A prática da justiça com as próprias mãos no Brasil

Enviada em 01/09/2020

O código de Hamurabi foi um conjunto de leis babilônicas da antiga Mesopotâmia, o qual tem como seu lema principal “olho por olho, dente por dente”, defendendo claramente a prática da justiça com as próprias mãos pelo povo. Analogamente, é perceptível um aumento no número de casos, violentos, dessa prática no Brasil. Devido à ineficiência do Estado, a criminalidade amedronta a população e, a mesma se sente no dever de fazer algo para combater isso.

A priori, vale lembrar do jovem que teve sua testa tatuada, em 2018, pelo crime de furto. Os responsáveis gravaram a cena e liberaram na internet com a finalidade de mostrar emponderamento e força, no entanto, a prática descrita evidencia o quão doentio cada caso pode se tornar, sem mesmo os agressores notarem. Com o vídeo, os tatuadores foram presos por tortura, lesão corporal gravíssima e constrangimento ilegal e a vítima passou pelo processo de remoção da frase.

Ainda convém ressaltar, como a justiça brasileira funciona de forma lenta, burocrática e não democrática. Em razão de todos os trâmites administrativos, os casos demoram à ir para o Tribunal e já na Corte, demoram para acontecer, muitas vezes, não acontece nada com o culpado, o que levam às pessoas a desistirem. Uma consequência muito frequente, é a busca de “ajuda” no meio da própria criminalidade, levando a perpertuação da prática da justiça com as próprias mãos.

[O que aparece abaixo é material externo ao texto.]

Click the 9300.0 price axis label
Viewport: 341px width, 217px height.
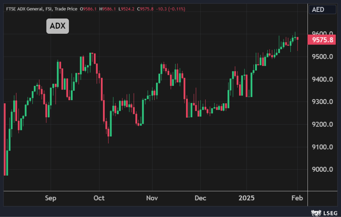[322, 102]
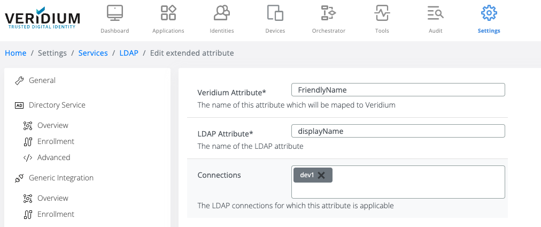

Em suma, faz-se necessária a adoção de medidas exequíveis para a resolução de tal problemática. O Estado deve garantir a segurança da populção como é prevista na Constituição brasileira por meio de maiores investimentos e fiscalizações no poder Judiciário. Tal atitude tem por finalidade diminuir a prática da justiça com as próprias mãos no país. A fiscalização pode ocorrer através dos outros poderes (como o usual) e também por membros do órgão, por exemplo juízes supervisionarem ministros, ministros averiguarem desembargadores e assim por diante.